Taher Ahmed of Deccan Herald gave the film 2 out of 5 stars, describing it as "old wine in a new bottle" filled with stereotypes, and added that the film lacked substance and the performances fell flat. Amar Ujala, writing in Hindi, gave the film 2 out of 5 stars and stated that "Param Sundari was good only till the trailer, dull story and Sidharth's fake expressions will give you trouble", while also noting that the film's strength lies in its music. Lachmi Deb Roy of Firstpost rated the film 2 stars out of 5 and wrote "The film has its heart in the right place as it addresses multiple issues especially how today’s generation decides everything on the basis of AI and algorithms and doesn’t listen either to their heart or head. But towards the end the film does get overtly exhausting with its so-called forced cuteness and simplicity." Shubra Gupta of The Indian Express rated the film 1.5 stars out of 5 and wrote "Sidharth Malhotra-Janhvi Kapoor film struggles to find both rom and com", saying there is no sizzle between Sidharth and Janhvi while also mentioning that the writing was bland and full of bumper-sticker lines.

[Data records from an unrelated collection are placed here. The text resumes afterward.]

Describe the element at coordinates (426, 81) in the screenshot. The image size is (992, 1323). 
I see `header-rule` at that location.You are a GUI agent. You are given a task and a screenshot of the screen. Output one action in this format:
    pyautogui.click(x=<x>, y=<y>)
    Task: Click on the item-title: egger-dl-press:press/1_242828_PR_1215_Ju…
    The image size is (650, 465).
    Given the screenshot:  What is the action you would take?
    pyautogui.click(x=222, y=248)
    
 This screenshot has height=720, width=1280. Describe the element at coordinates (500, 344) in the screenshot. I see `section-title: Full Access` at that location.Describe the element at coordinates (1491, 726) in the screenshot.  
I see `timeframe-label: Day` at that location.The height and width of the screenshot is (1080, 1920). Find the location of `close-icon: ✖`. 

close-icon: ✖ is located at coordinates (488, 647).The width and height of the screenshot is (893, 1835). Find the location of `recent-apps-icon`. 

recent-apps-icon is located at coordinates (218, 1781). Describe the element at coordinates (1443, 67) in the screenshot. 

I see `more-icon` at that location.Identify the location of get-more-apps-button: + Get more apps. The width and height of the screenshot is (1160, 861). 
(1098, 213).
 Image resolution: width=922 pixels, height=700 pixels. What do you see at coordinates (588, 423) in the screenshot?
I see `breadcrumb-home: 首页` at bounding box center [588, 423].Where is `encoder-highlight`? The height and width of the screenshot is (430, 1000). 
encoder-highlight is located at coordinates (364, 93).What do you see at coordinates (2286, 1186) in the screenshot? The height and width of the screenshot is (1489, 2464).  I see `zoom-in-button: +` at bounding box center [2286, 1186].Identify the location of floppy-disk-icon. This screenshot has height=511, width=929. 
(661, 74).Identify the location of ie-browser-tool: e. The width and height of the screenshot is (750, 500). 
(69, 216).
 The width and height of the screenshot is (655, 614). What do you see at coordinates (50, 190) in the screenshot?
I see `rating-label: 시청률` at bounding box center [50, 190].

Kartik Bhardwaj of Cinema Express rated the film 1.5 out of 5, writing that "Sidharth Malhotra and Janhvi Kapoor’s rom-com goes south from the get go", calling it an unoriginal and dated idea, and opining that Malhotra and Kapoor lacked good chemistry. Rishabh Suri of Hindustan Times rated the film 0.5 stars out of 5 and wrote "Overall, if rom-coms are meant to sweep you off your feet, Param Sundari barely manages a polite handshake. Sometimes, technology may help you find a soulmate, but no algorithm can save a film that forgets to make you feel." Debanjan Dhar of Outlook India rated the film 0.5 stars out of 5 and wrote, "Sidharth Malhotra And Janhvi Kapoor Are The Year’s Dullest Duo In Kerala-Tourism-Ad Disaster", opining that in the film, the north-south India chasm is called up for silly, flat comedy and that Siddharth and Janhvi shared the most leaden chemistry. Rahul Desai of The Hollywood Reporter India in his review wrote "The culture-clash romcom, starring Sidharth Malhotra and Janhvi Kapoor, has no identity of its own" , opining it to be a soulless and derivate romcom and called the love triangle witless.